"People are made for happiness. Rightly you thirst for happiness. Christ has the answer to this desire. But he asks you to trust Him." ~ Saint John Paul II
“Remain in my love,” Jesus urges his disciples in today’s short but potent Gospel Passage (John 15:9-11), going on to explain the importance of adhering to the Commandments in order to remain rooted in this profound love. This is the spiritual acid test, our obedience to the Commandments in a world they views them as oppressive and an encroachment of our freedom. But you can be sure that those who seek to remain in the love of God strive to keep the Commandments. All others, those who say "I know him," but do not do what he commands are liars, and the truth is not in them (1 John 2:4). Jesus reminds them that His life, a life lived entirely for those whom he sought to save by way of his death and resurrection, served as the true example of this obedience. “I have told you this,” Jesus goes on to say, “so that my joy might be in you and your joy might be complete.”

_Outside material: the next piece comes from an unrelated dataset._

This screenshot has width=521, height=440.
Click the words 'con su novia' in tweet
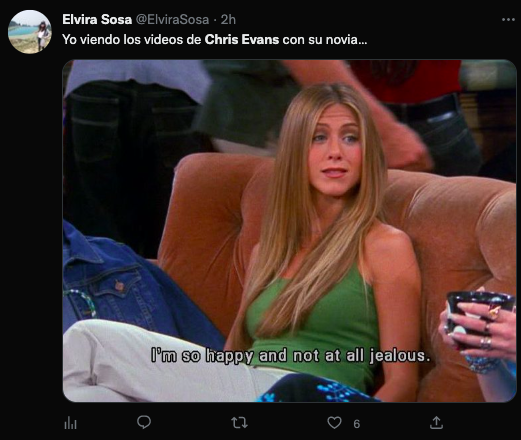325,40
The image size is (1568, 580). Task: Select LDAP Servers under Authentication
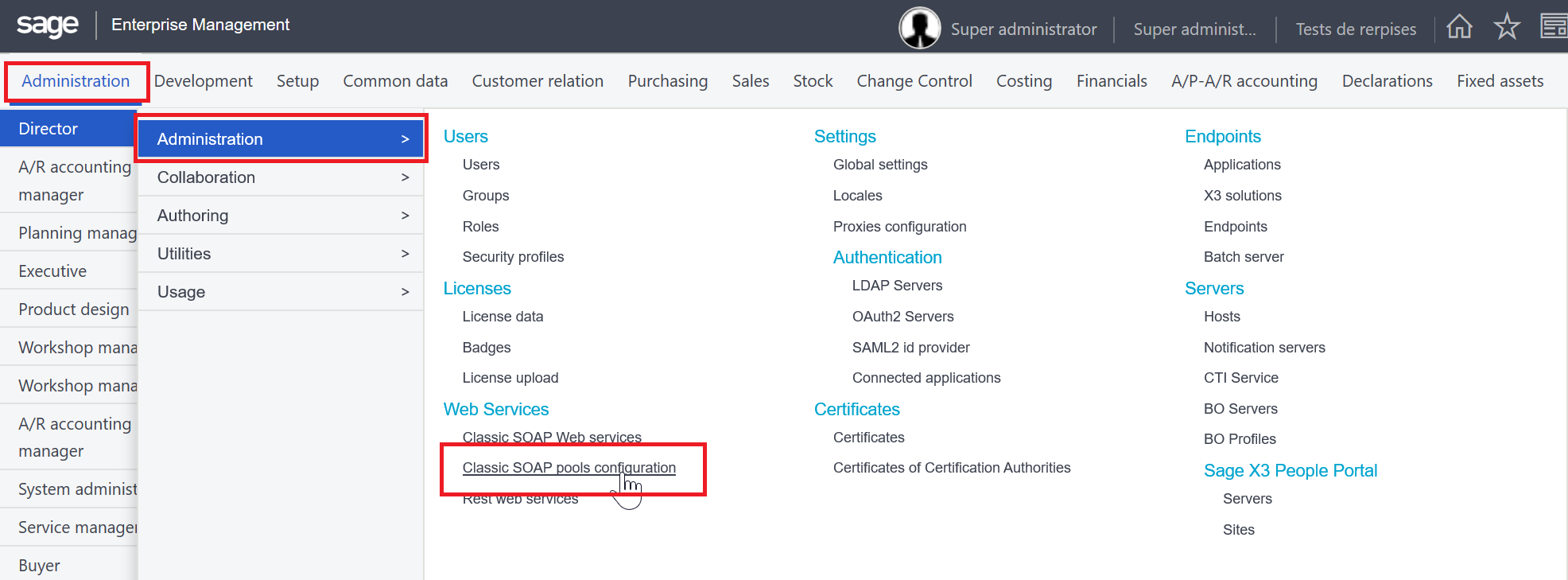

The priority of the authentic Christian life is joy. I say this because without it, we will never attract others. As the quote from Saint John Paul II that kicks off today’s reflection suggests, we as a people have a yearning for joy and happiness. It’s as though this desire is wired into or written on our hearts. Conversely, a joyless person will repel others. No one relishes the company of the miserable and dreary. Jesus’ invitation to us today, one wherein he essentially welcomes us to make ourselves at home in his love, is an invitation to joy.
The love of God should in reality leave us breathless. It is the water that quenches our thirst for acceptance. It is what makes life worth living. To quote Saint John of the Cross, "The soul of the one who serves God always swims in joy, always keeps holiday, and is always in the mood for singing."
Jesus wants our life to be an expression of God's love. He wants to place us in a perpetual condition where God can shower us with the gifts of His love. This past Sunday we revisited John 15:1-8, Tuesday at daily mass as well, a passage referred to by many as the Vine and Branches Discourse https://hubpages.com/religion-philosophy/Divinely-Pruned. Jesus is the true vine, without whom no good can happen. What is our sole responsibility then, the task we must fulfill in order to assist in the completion of our joy and the joy of those we encounter? We must strive to be a good branch. Those who are good branches and therefore bear good fruit are joyful. As Saint Teresa of Calcutta once said, “One filled with joy preaches without preaching.”
As Jesus and his teachings continue to be steadily disregarded, hated even https://hubpages.com/religion-philosophy/You-Will-Be-Hated-Just-Sayin our world becomes one that is riddled with despair, anxiety and depression. This is no coincidence. Suicide rates have reached shocking levels. This too, sadly enough, is no mere coincidence.
As human beings, we have a deeply hidden and largely inarticulate desire for something beyond this daily life. “There are far better things ahead than any we leave behind,” as C.S. Lewis was fond of saying. We have received much from God, make no mistake, but it is the beatific vision we long for. Far too often we fail to sow happiness and joy in our wake, perhaps because we lose sight of our ultimate destiny, to one day be in this vision upon passing from this world to the next. There are many, far too many, who do not know of God’s love for us, his desire for us to live in true and genuine joy, his ultimate heavenly plan for us. Perhaps they think that God’s love is meant for others, certainly not them. Yet the divine reality of it all is that we will never encounter anyone, never cast so much as a fleeting glance at anyone, who is not deeply loved by God.
Therein lies our life’s work: to make sure that everyone we encounter and everyone that we pray for knows that. Let us take on that task with great perseverance, great faith, great hope and yes, an even greater joy.